For diversion as much as for anything else during
a lull in his flow of language he penned a short letter
to the editor of
Nursery Days, and announced
his intention to send the story of “Jimmie and
the Strawberry-mine” to him shortly—which
was unfortunate. If he had finished the story
first and then sent it, it might have been good enough
to convince the editor against his judgment that he
ought to have it. A concrete story can often accomplish
more than an abstract idea. In this event it
could not have accomplished less, anyhow, for the
editor promptly replied that he did not care for a
second story of that nature. There was no particular
evidence in hand, he said, that the children liked
stories of that kind particularly, adding that the
first was only an experiment that it was not necessary
to repeat, and so on; polite, but unmistakably valedictory.
“No evidence in hand that they are liked, eh?

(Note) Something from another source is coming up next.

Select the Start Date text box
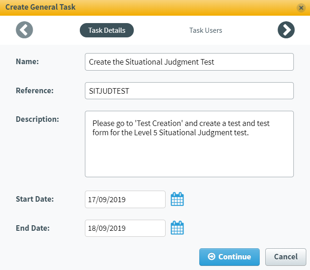 (x=125, y=199)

Well, how on earth, I wonder,” Partington said,
angrily, to himself, “do they ever find evidence
that things are liked? Do they go about asking
subscribers, or what?”
And then he picked up the issue of Nursery Days
that had started him along on his way to immortality,
to console himself, at all events, with the sight
of his published story. In turning over the leaves
of the periodical his eye fell upon a page across
the top of which ran a highly ornate cut which indicated
that there was printed the “Post-office Department
of Nursery Days,” on perusing which Partington
found a number of communications and editorial responses
like these:
I.
“Dear postmaster,—I
have been taking Nursery Days since Christmas,
so I thought I would write you a letter. My
birthday came a week ago Thursday. I received
a watch and chain, a glove-buttoner, a penknife,
and a set of ivory jackstraws. We have a cat
at home whose name is Rumpelstiltzken. He is
very sleepy, and sleeps all day. He always
picks out the most comfortable chair, and then feels
very much injured if we turn him out. I like
Bolivar Wiggins’s story in your last paper
very much. Are you going to have any more stories
by Bolivar Wiggins?
“Your little friend,
“Helen CHECKERBY, aged seven.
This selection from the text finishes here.